Comparison of Eddy Dissipation Rate Estimated From Operational Radiosonde and Commercial Aircraft Observations in the United States

Abstract

AbstractThe one‐third power of the energy dissipation rate (EDR), a primary aviation turbulence metric, is calculated using high vertical‐resolution radiosonde data (HVRRD) and compared with flight‐EDR observed from commercial airlines. Comparisons are made along the main flight routes over the United States and at z = 20–45 kft for 6 years (2012–2017). The horizontal distributions of moderate‐or‐greater (MOG) ratio of HVRRD‐EDR show large values over the Rocky Mountains, consistent with those of flight‐EDR. Vertically, the MOG ratios of HVRRD‐EDR show local peaks at z = 20–23 kft and 41–44 kft, while those of flight‐EDR at z = 23–26 kft and 35–41 kft. Temporally, HVRRD‐EDR has maximum MOG values in JJA and minimum values in DJF at z = 20–30 kft, which is opposite to the flight‐EDR. At z = 30–40 kft, HVRRD‐EDR shows nearly no seasonal variation but flight‐EDR has large values in MAM and small values in JJA. At z = 40–45 kft, HVRRD‐EDR (flight‐EDR) shows large values in MAM and small values in SON (DJF).
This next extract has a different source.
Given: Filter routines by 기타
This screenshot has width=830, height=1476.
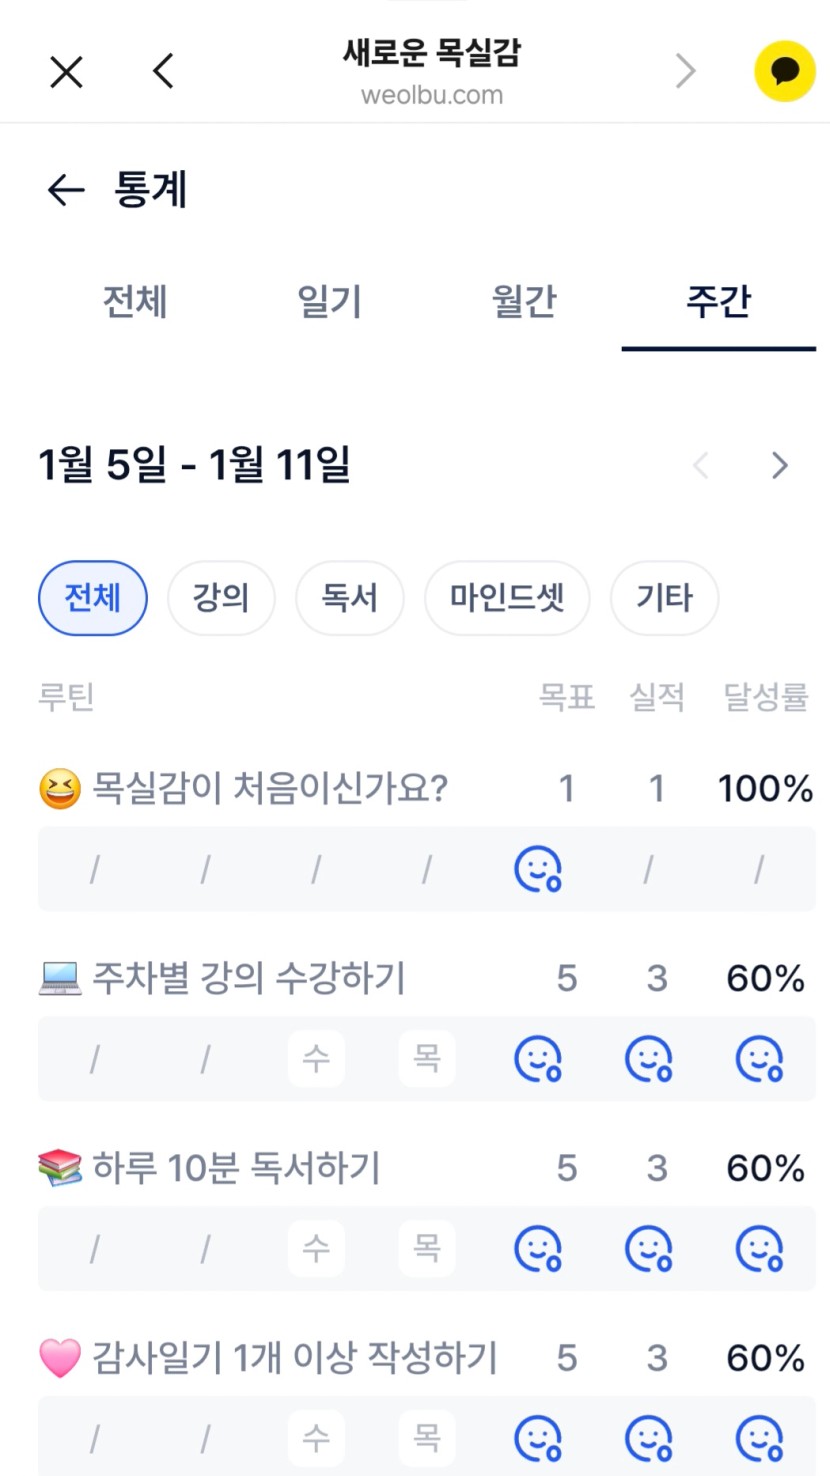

Discrepancies in spatiotemporal distributions between the two data sets likely stem from: (a) turbulence observed from the two data sets cannot be the same event, (b) the limitation of HVRRD‐EDR in capturing shear‐instability under statically stable condition (i.e., Kelvin‐Helmholtz instability) which probably accounts for most flight‐EDR events at upper levels, and (c) limitation in aircraft measurements response to fluctuations at smaller scales than the aircraft size.